**TASK DETAILS:**
Below are some entries. Copy each line that holds the string "Toggle".

----------------------------------------

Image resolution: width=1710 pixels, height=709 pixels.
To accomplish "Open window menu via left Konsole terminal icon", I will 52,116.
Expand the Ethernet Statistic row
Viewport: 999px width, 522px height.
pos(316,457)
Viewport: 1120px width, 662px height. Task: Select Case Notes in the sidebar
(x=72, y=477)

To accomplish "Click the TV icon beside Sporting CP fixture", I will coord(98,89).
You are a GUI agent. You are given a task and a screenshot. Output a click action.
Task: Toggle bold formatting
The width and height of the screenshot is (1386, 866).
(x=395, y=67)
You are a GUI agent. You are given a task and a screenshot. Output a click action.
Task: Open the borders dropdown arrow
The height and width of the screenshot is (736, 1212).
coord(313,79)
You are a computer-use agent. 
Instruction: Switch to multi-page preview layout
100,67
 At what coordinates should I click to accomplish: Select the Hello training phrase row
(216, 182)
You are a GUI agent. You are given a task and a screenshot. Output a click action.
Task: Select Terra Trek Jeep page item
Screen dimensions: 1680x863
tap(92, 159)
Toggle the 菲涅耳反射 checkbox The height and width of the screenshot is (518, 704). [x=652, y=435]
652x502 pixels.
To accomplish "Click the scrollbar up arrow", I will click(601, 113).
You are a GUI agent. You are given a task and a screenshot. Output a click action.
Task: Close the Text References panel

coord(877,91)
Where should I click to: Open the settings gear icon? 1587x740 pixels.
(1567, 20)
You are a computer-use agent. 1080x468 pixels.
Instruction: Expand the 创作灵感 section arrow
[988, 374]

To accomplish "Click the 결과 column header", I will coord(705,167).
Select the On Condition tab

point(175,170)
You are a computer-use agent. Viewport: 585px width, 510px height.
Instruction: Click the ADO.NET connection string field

----------------------------------------

**TASK OUTPUT:**
Task: Toggle bold formatting
Toggle the 菲涅耳反射 checkbox The height and width of the screenshot is (518, 704). [x=652, y=435]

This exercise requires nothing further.